その意味では、今回の研究会はこの問題を打破する画期的な試みでした。流通マーケティング領域の学会に弁護士が登壇されたのは、おそらく初めてであったのではないかと思われます。
研究報告会
冒頭、今回のコーディネイターであった神田弁護士から、報告会の解題(趣旨説明)がなされ、その後、以下の4つの報告がなされました。報告要旨は下のリンクからご覧ください。
報告1:フランチャイズをめぐる関連法令の全体像~独占禁止法を中心として~
高橋 善樹(太樹法律事務所 弁護士)
報告2:FCにおけるビジネスモデルの保護
神田 孝(心斎橋パートナーズ 弁護士)
報告3:FCのM&Aにおける法的留意点
若松 亮(若葉パートナーズ法律会計事務所 弁護士)
報告4:FCビジネスにおけるトラブルへの実務対応 ~『フランチャイズトラブル回避ガイド』の解説~
高木 仁(東京都中小企業診断士協会 フランチャイズ研究会 副会長 / 中小企業診断士)
まず第1報告では。高橋弁護士からフランチャイズを取り巻く法律の全体像を説明して頂き、とくに重要となる独占禁止法を中心にした解説をして頂きました。マーケティング研究(ビジネスの成長・発展)の前提として健全なFCシステムによる適正取引を実現することが不可欠であることが説明された後、公正取引委員会による「フランチャイズ・システムに関する独占禁止法上の考え方」(「フランチャイズ・ガイドライン」)について、①本部の加盟者募集段階、②フランチャイズ契約締結後の本部と加盟者との取引段階に分けて説明がありました。また、現在の公正取引委員会の実務として、もし独占禁止法に違反したとしても違反者が自主的に訂正することで厳しい制裁を受けずに済む制度(確約制度、自発的申出)が整備されていることが説明されました。

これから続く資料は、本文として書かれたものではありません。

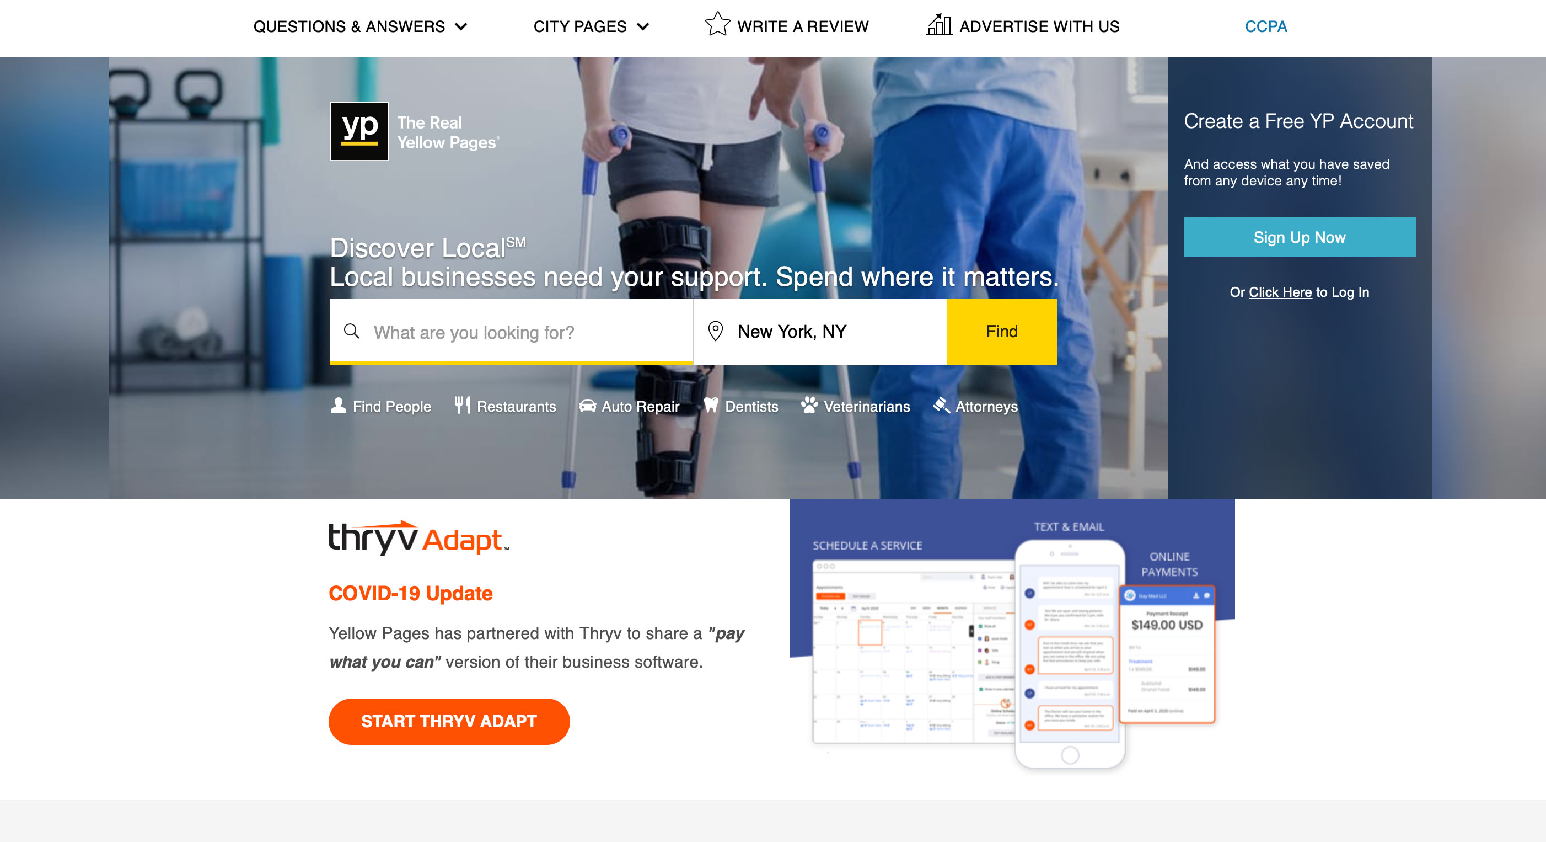Image resolution: width=1546 pixels, height=842 pixels.
Task: Click the START THRYV ADAPT orange button
Action: point(449,721)
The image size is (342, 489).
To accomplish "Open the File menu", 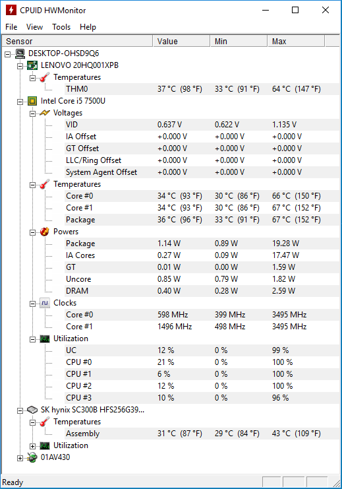I will click(x=11, y=27).
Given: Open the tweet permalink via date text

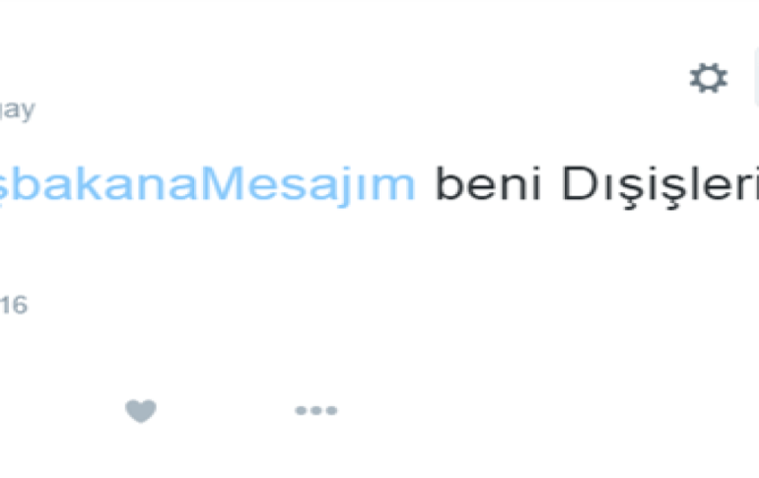Looking at the screenshot, I should (x=14, y=305).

第2報告では、神田弁護士から、FCのビジネスモデルのコピーを巡る係争について解説して頂きました。チェーン業界ではヒットモデルが出ると、そのビジネスモデルをコピーすることが横行していましたが(「和民」vs「魚民」事件、「月の雫」vs「月の宴」事件、「鳥貴族」vs「鳥二郎」事件など)、近年、コメダ珈琲のコピーブランドを開業した会社に対して東京地裁が不正競争防止法違反を理由とする営業差止命令を出したことが説明されました。一通りの説明を終えた後、参加者に対して、「ブームになったビジネスモデルをコピーして同じ事業をすることは経営学的に見て是が非か」について質問され、活発な意見交換がなされました。ちなみに、当日は「コピーモデルを出すことは経営学的には是認できる」という考えが多数を占めました。
第3報告では、若林弁護士から近年増加しているFCチェーン(本部)のM&Aに関する法的問題について解説して頂きました。まず、事業譲渡の売主側と買主側の目的をそれぞれ説明した上で、M&Aの手法と進め方が説明されました。特に、FCのM&Aでは、アーンアウト(earn-out)という方法が有益であることが指摘されました。これは、対象会社の将来の業績が一定基準に達した場合に、追加の買取金額を支払うとする条項で、売主と買主との間で、対象会社の価値評価に相違がある場合に両当事者の評価の溝を埋めて取引を成立させる手法として有効である旨が述べられました。アーンアウトについては、会場からは、実務的な問題としてどのようなものがあるかと言う質問が出され実務家の関心の高さがうかがわれました。
第4報告では、高木・中小企業診断士から、東京都中小企業診断士協会のフランチャイズ研究会がまとめられた『フランチャイズトラブル回避ガイド』の解説をして頂きました。
インボイスがフランチャイズ・ビジネスに及ぼす影響など、極めて実務的・現実的なテーマについての説明がなされました。